▶ **Description of the task**
Every line that contains the word "agent" should be copied from the records below.

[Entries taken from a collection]
++++++++++

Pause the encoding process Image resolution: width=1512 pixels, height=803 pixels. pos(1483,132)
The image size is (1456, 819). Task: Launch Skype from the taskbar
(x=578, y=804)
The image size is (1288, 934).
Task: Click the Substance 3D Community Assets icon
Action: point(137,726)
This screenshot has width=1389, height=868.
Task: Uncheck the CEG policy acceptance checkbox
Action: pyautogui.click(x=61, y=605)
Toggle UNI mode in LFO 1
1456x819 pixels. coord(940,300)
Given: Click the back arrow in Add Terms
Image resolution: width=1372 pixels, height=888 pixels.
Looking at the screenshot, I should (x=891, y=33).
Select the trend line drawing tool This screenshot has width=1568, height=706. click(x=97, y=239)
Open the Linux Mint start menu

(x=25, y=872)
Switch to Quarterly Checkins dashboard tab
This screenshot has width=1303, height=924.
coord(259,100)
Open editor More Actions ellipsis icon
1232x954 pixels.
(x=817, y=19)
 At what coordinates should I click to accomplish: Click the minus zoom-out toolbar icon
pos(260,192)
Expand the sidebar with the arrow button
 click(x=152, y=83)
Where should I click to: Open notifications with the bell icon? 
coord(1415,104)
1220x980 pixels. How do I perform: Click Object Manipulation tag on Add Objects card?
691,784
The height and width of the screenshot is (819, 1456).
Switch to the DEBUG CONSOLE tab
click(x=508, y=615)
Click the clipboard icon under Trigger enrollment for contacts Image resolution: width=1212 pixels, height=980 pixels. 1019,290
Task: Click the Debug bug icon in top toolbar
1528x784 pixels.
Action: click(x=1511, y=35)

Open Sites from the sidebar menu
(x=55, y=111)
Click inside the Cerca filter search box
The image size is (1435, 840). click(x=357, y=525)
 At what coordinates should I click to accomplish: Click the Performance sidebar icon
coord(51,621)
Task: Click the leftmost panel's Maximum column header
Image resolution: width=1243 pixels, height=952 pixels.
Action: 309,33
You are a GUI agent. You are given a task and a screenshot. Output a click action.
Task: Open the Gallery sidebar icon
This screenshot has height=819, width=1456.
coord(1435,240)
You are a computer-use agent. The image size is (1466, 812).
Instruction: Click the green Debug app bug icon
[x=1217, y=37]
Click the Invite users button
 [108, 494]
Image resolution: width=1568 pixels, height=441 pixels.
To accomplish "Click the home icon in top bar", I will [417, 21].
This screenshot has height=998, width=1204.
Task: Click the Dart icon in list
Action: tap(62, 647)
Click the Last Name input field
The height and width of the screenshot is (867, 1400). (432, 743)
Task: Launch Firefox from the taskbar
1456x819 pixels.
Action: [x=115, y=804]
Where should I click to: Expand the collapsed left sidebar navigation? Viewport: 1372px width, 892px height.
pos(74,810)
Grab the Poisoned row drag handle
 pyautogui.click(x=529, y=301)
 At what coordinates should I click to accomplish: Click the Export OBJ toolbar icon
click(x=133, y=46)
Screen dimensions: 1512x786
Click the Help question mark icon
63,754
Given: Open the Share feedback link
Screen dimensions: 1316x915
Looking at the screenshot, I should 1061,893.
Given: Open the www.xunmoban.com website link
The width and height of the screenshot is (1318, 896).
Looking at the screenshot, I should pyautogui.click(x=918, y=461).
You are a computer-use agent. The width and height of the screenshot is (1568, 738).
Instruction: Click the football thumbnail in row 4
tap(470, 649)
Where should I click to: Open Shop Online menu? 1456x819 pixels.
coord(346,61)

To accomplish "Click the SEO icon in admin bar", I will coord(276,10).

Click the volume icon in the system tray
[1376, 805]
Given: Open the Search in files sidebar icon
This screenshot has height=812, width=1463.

++++++++++

▶ **The answer**
You are a GUI agent. You are given a task and a screenshot. Output a click action.
You are a computer-use agent. The image size is (1466, 812).
You are a computer-use agent. The width and height of the screenshot is (1568, 738).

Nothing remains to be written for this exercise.